Help to buy your home
Wayhome helps its customers buy their home - the customer buys 5%, Wayhome buys 95%. The customer then pays rent on the part they don’t own, and gradually buys out Wayhome.
Challenge
Wayhome needed to automatically select the properties a potential customer could choose, from a pool of hundreds of millions of property updates.
The properties we presented to the customer had to be both good for the customer and good for Wayhome - good quality, fair rent and the house price likely to grow. These properties needed to be selected automatically, there are thousands of new properties listed in the UK a day. The data scientists had previously built metrics and machine learning models to decide which properties to show, these needed to be reliably applied to all newly listed properties.
Solution
I designed and built a batch processing pipeline to serve the property listings to our customers. The pipeline ran daily - the most rapidly changing input, these listing updates, arrived at a rate of a few thousand a day, while the time to purchase a property is typically months. A delay of 24 hours to display the property was fine.
The listings were gathered from our providers every day and stored in a data lake. For new listings, the data was initially cleaned and then combined with geographical data, including flood and noise data. We then used our in-house machine learning model to predict the likely rent a property would bring.

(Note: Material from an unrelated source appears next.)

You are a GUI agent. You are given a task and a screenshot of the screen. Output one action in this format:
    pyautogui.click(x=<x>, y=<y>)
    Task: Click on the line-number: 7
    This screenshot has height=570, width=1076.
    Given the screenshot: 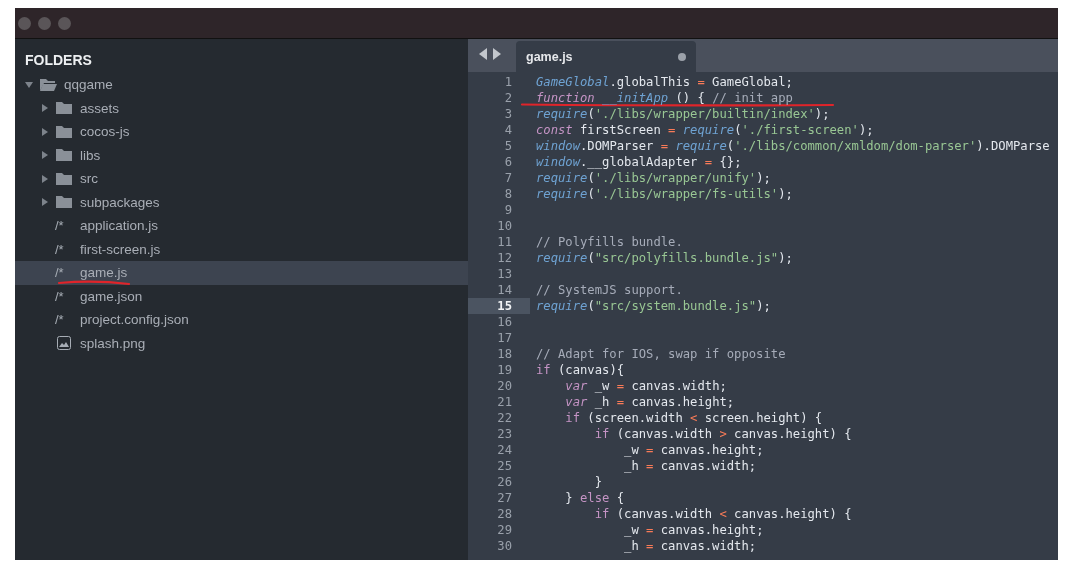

Finally, using heuristics calculated by the data team, we filtered for properties we could likely buy, and sent those listings to be displayed on our website.
Results
The data pipeline ran for several months, delivering the transformed listings data to our potential customers. The pipeline ran at greater than 95% reliability, sufficient to fully satisfy the team at Wayhome.
Analytics datamart
In addition to being shown to the customers, the property data needed to be straightforwardly analysed by the data team in a listings datamart.
Challenge
The raw listings were not useful for the data scientists - it was a large amount of data, hundreds of millions of rows, with thousands added and updated every day. This data was spread across multiple sources, in different formats, it wasn’t always correct or consistent and had many duplicates. This data needed to be transformed to allow straightforward analysis by the data team and stored in a datamart for easy access.
Solution
The initial gathering, storing, cleaning and combining was handled by the customer listings data pipeline. Unlike the customer listings pipeline, the properties weren't filtered - the data team wanted to analyse all the historical listings. The datamart pipeline transformed the data into a normalised model, and loaded it into the datamart for the data team to use.
Engineering process
This initial pipeline was built delivering value in small chunks - the highest value work, delivering listings to customers, was handled first, then each table in the analytics datamart was added one at a time. This work was completed, and fairly reliably ran each day.
Additionally, I wrote a test framework to allow automated testing and test-first development when writing our BigQuery queries.
As there were many queries being processed, these were batched and run concurrently. Once we had the initial pipeline running, we found a number of limitations with BigQuery - a wait of two hours to update data, leading to processing delays and the datamart being in an inconsistent state. Additionally, the queries to BigQuery would often hang. As more queries were added to the pipeline, these failures caused significant decreases in reliability, needing the pipeline to be regularly restarted.
These issues were solved by moving the datamart to PostgreSQL, which was reliable and could be updated instantly. The remaining BigQuery queries were wrapped with some retry logic, restarting if hung.